Penn's drive to be at the heart of the action seems to come from basic curiosity. A 2006 profile in the New Yorker describes how Penn drove into the thick of the Rodney King riots in Los Angeles in 1992 because he wanted to see it for himself. The adventure ended with a shopping cart crashing into his windshield. "He's not taking a secondhand opinion. He really wants to know what's going down," actor Dennis Hopper told the magazine.

Penn's curiosity took him to more dangerous places. In 2002, he traveled to Iraq. In 2003, after the invasion of U.S. troops, he went back, this time to write about the experience for the San Francisco Chronicle. Penn enjoyed the experience of playing reporter enough to try it again in 2005, this time in Iran.

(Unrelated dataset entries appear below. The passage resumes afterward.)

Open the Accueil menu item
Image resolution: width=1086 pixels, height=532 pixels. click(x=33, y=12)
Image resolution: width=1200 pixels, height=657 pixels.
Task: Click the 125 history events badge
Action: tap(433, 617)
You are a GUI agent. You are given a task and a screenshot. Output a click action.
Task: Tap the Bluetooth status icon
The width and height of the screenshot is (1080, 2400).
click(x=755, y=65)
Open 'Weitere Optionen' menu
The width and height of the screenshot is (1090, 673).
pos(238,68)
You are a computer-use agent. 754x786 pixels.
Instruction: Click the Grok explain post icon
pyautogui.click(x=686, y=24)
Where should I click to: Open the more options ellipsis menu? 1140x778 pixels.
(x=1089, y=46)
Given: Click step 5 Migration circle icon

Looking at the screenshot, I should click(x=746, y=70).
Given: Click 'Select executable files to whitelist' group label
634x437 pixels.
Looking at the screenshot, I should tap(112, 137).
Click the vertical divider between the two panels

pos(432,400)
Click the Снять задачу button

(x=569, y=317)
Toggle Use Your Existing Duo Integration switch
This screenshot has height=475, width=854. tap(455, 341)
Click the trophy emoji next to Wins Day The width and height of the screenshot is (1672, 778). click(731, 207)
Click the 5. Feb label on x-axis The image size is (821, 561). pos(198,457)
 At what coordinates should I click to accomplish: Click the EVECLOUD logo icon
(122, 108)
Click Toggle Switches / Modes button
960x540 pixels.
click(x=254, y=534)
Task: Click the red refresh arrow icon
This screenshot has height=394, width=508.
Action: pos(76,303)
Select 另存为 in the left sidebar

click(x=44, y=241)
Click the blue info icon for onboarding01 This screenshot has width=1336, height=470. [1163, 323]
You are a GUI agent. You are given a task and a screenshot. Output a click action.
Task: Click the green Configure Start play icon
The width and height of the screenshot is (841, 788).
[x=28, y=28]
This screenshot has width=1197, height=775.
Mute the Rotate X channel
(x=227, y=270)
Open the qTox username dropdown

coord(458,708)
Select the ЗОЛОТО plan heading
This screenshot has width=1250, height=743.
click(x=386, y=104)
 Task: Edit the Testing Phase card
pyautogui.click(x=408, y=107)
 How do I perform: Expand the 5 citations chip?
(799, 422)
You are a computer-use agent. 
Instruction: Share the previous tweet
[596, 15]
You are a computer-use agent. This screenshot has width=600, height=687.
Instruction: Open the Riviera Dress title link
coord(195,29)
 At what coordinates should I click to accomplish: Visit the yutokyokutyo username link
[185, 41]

Reporting, he told the New Yorker, was just like acting.

"You wake up in the morning with an interest in listening and expressing," he said. "It all feels the same to me. Acting is Everyman-ness, and loving Everyman. Finally, you're reaching out to people's pain."

Penn wasn't approaching turmoil in the Middle East as an unbiased journalistic observer. He had previously taken out an advertisement in the Washington Post condemning President George W. Bush on Iraq. "The needless blood on your hands, and therefore, on our own, is drowning the freedom, the security, and the dream that America might have been, once healed of and awakened by, the tragedy of September 11, 2001," Penn wrote to Bush in 2010.

Though he allegedly tried to interview Bush, Penn never made it to the White House. Instead, he veered toward a different brand of world leader, developing relationships with Cuban President Raúl Castro and Venezuela's late Hugo Chávez.

Penn visited Cuba for Christmas in 2005 with his then-wife, Robin Wright, and their two children. The family was introduced to Castro in a private midnight meeting, where they discussed the actor's trips to the Middle East, Latin American history and gay rights. Penn wrote about the encounter in a 17,000-word story for The Nation, in which he also describes meeting and befriending Chávez. When Chávez died in 2013, Penn called him one of the "most important forces we've had on this planet."

This is apparently what piqued Guzmán's interest in Penn.

"He asks about my relationship with the late Venezuelan president Hugo Chavez with what seems to be a probing of my willingness to be vilified through associations," Penn wrote in Rolling Stone. "I speak to our friendship in a way that seems to pass an intuitive litmus test measuring the independence of my perspective."

When he flew to the post-disaster scene of the Haiti earthquake, Penn was accused of showboating. He responded by saying he hoped those critics would "die screaming of rectal cancer," and then founded "J/P Haitian Relief Organization."

"I'm just another asshole trying to feel good about himself," he told Esquire. "And why shouldn't I? That's what everybody should try to do."

But Penn is likely to draw scorn once again, especially because the bulk of his story is dedicated to his adventure securing the interview with Guzmán, rather than questioning of the kingpin himself.

Penn states on several occasions that he is aware of the death and destruction caused by Guzmán's cartel. "I'd seen plenty of video and graphic photography of those beheaded, exploded, dismembered or bullet-riddled innocents, activists, courageous journalists and cartel enemies alike," he wrote. "I was highly aware of committed DEA and other law-enforcement officers and soldiers, both Mexican and American, who had lost their lives executing the policies of the War on Drugs. The families decimated, and institutions corrupted."

It's just the kind of thing that would make a captivating movie, perhaps one day, starring Sean Penn.